Entries provided
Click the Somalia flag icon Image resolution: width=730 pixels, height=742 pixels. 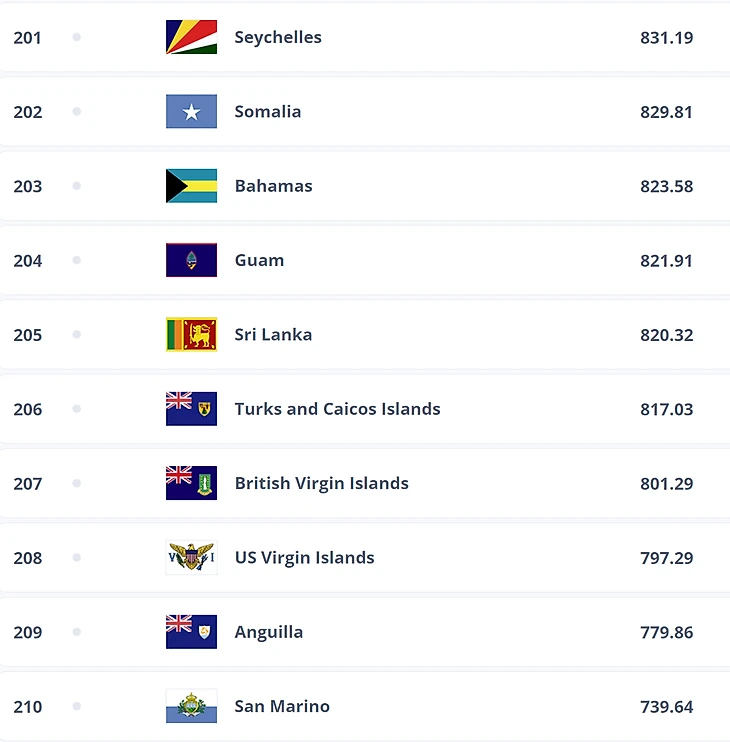coord(191,111)
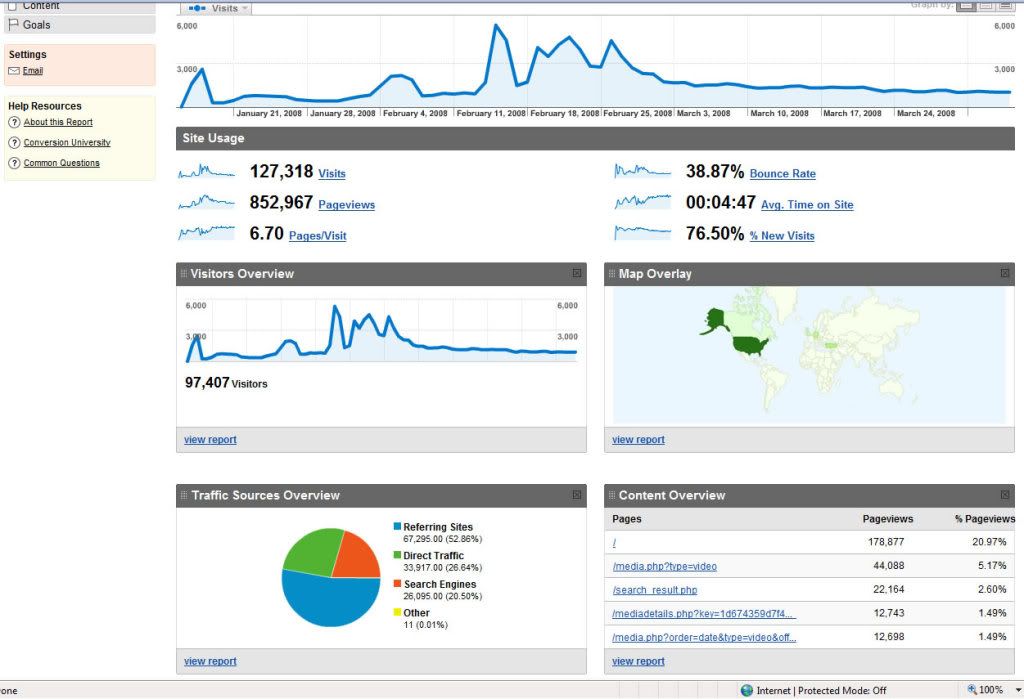Viewport: 1024px width, 699px height.
Task: Click the blue Referring Sites legend swatch
Action: tap(397, 527)
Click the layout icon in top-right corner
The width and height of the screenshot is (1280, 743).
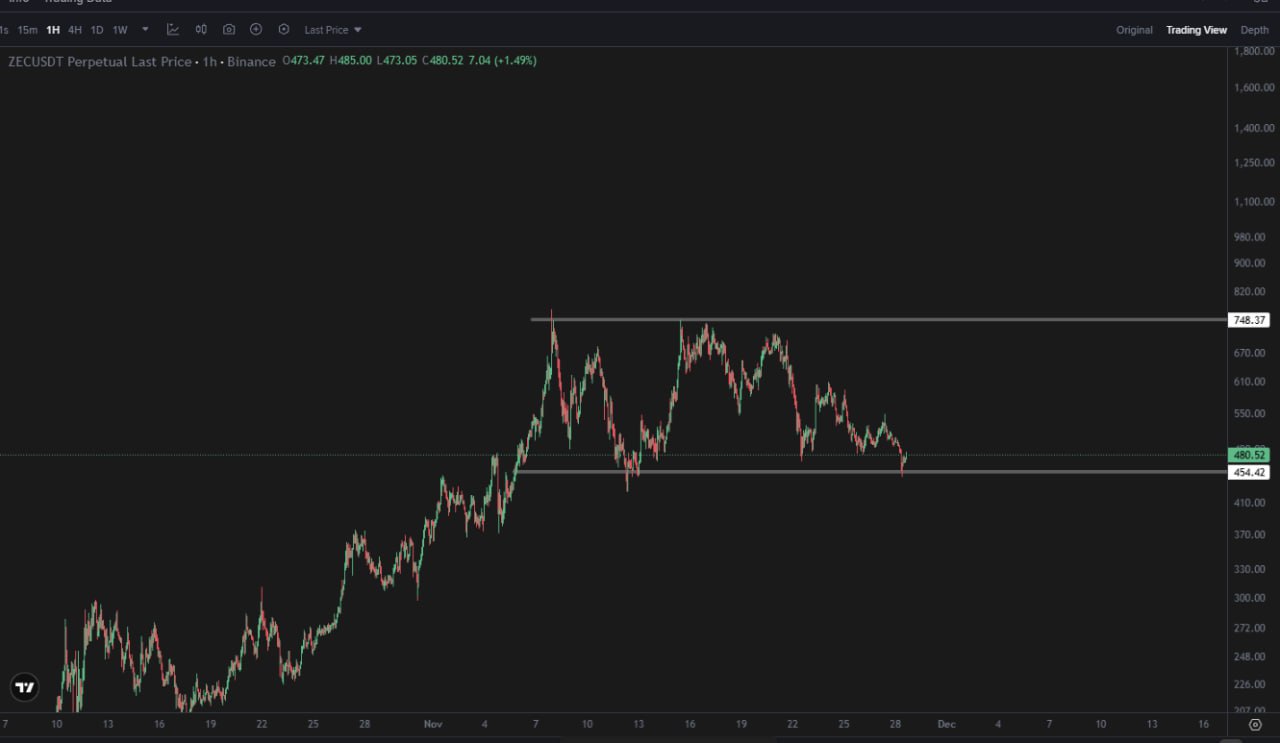1259,3
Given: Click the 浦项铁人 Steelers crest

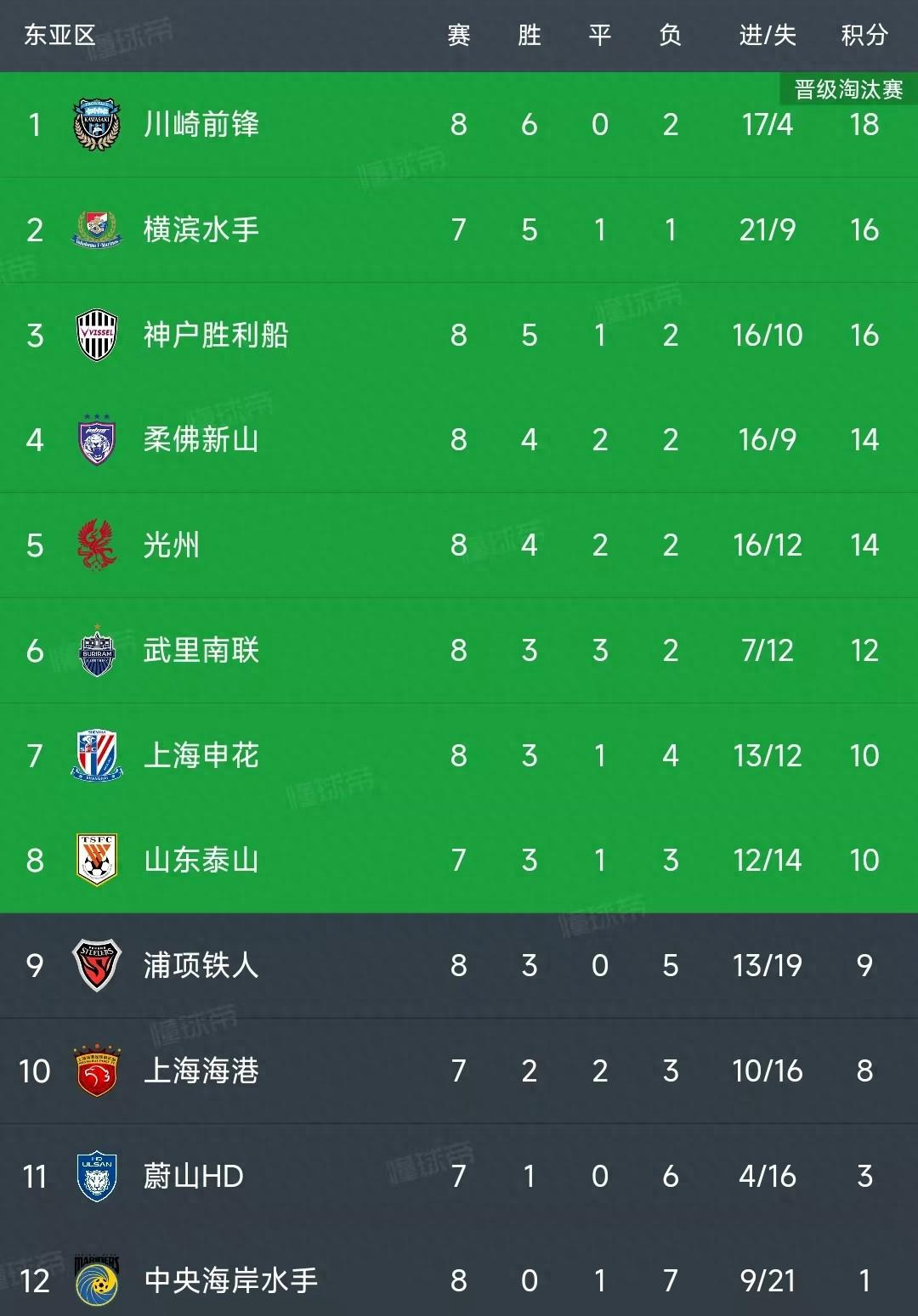Looking at the screenshot, I should coord(96,966).
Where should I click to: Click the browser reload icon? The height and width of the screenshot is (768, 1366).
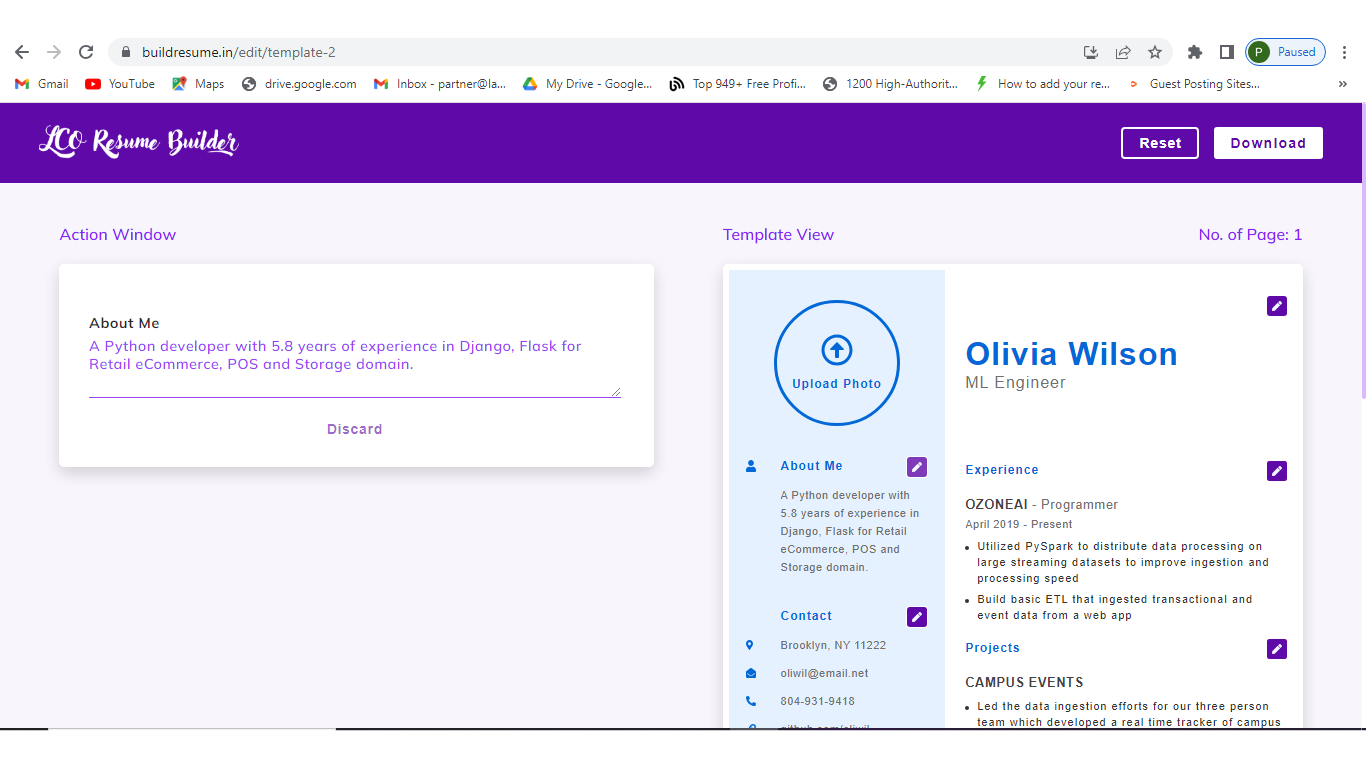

Exercise
Reproduce, without changes, everything from the line containing "Given: Click the 浦项铁人 Steelers crest" down to the end of the material, both ends included, and omit the pictures.

Correct result
Given: Click the 浦项铁人 Steelers crest

Looking at the screenshot, I should coord(96,966).
Where should I click to: Click the browser reload icon? The height and width of the screenshot is (768, 1366).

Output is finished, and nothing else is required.